**WORK ORDER:** Pictures stay out of the copy. Retype exactly, and only, the lines from the one containing "Click the ETH token icon in the -10.17K row" through the end of the listing below.

**RECORDS PROVIDED:**
##############################

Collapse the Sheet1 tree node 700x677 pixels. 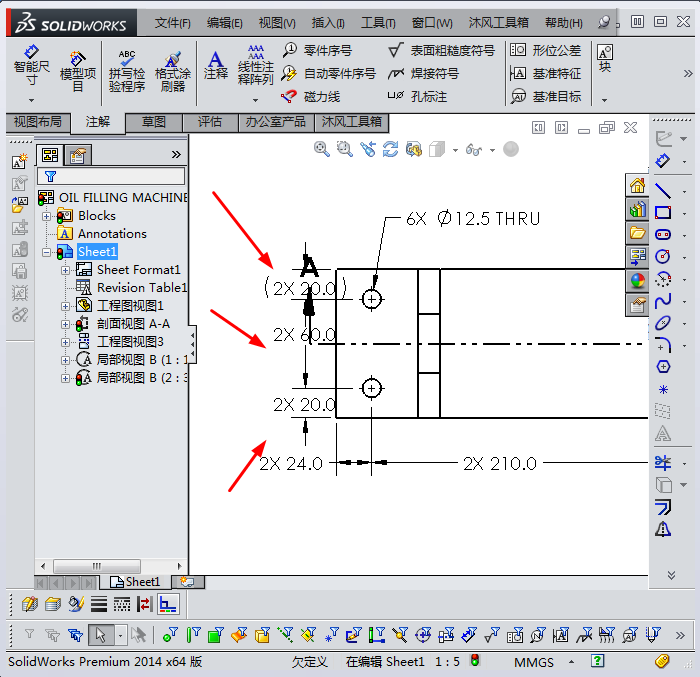pos(47,252)
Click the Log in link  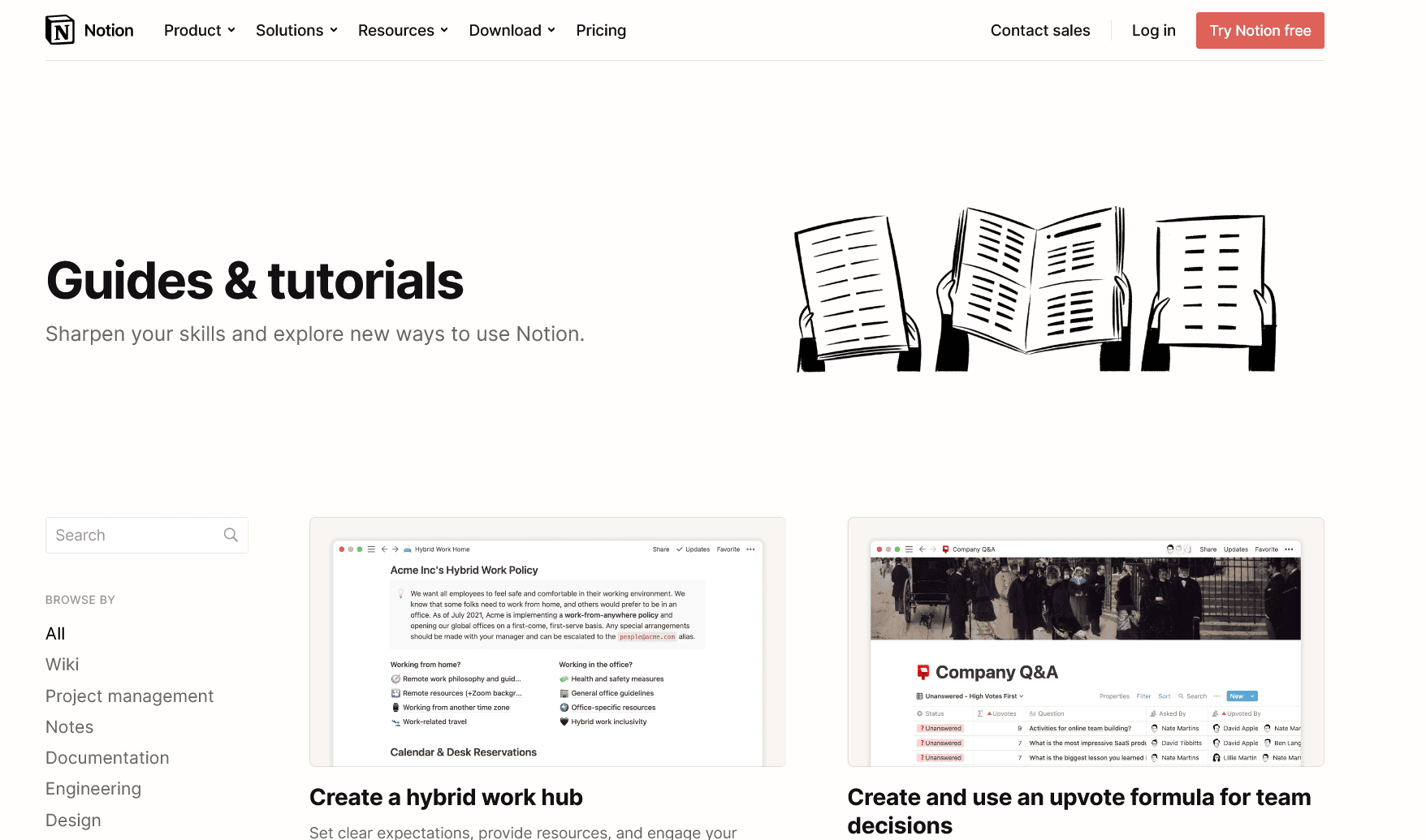1153,30
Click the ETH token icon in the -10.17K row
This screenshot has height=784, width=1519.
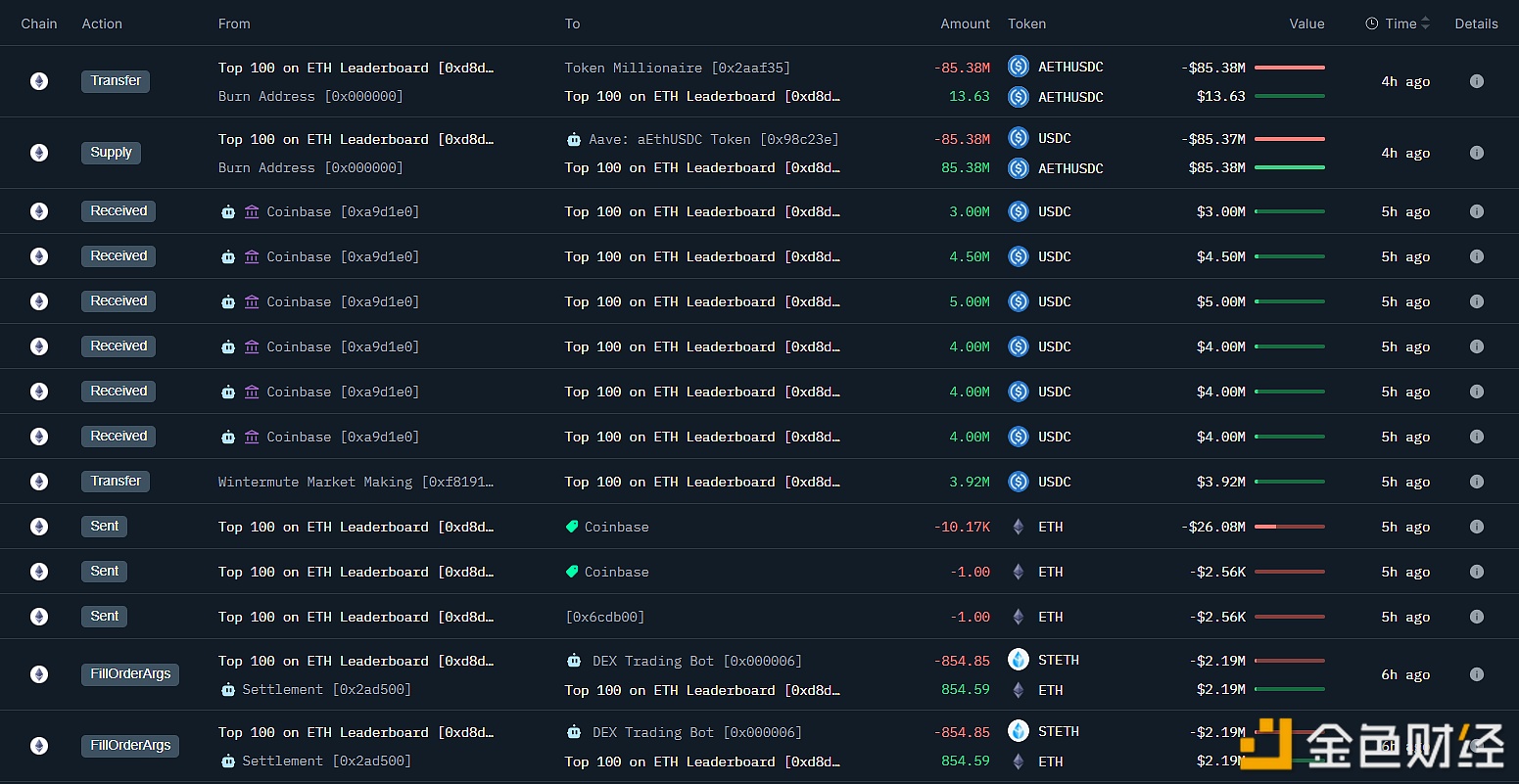(1019, 527)
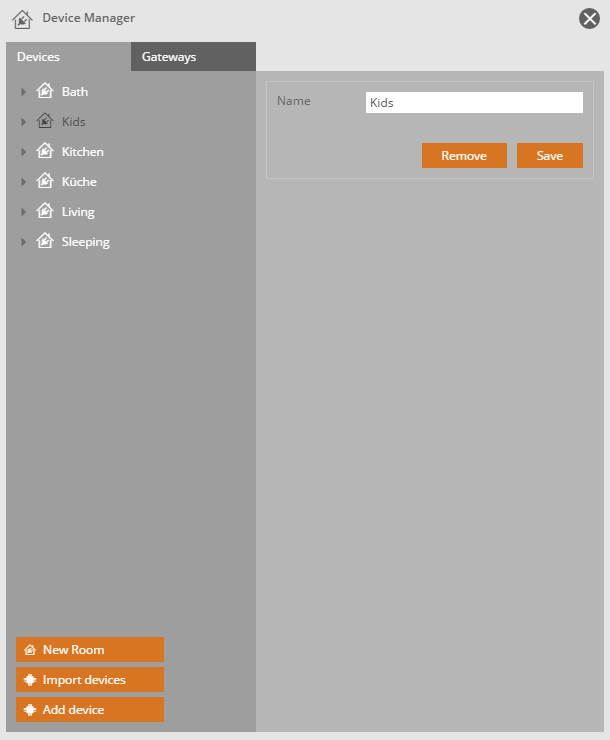Click the Kids room house icon
The image size is (610, 740).
coord(44,121)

##############################

**SOLUTION FOR THIS EXERCISE:**
Click the ETH token icon in the -10.17K row
This screenshot has height=784, width=1519.
(1019, 527)
Click the Kids room house icon
The image size is (610, 740).
coord(44,121)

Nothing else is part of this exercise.